▸ Assigned task: All entries below are to be duplicated verbatim.
-=-=-=-=-
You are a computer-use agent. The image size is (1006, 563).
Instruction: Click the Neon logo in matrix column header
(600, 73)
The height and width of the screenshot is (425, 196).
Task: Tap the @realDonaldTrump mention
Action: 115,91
-=-=-=-=-
▸ Answer to this exercise:
You are a computer-use agent. The image size is (1006, 563).
Instruction: Click the Neon logo in matrix column header
(600, 73)
The height and width of the screenshot is (425, 196).
Task: Tap the @realDonaldTrump mention
Action: 115,91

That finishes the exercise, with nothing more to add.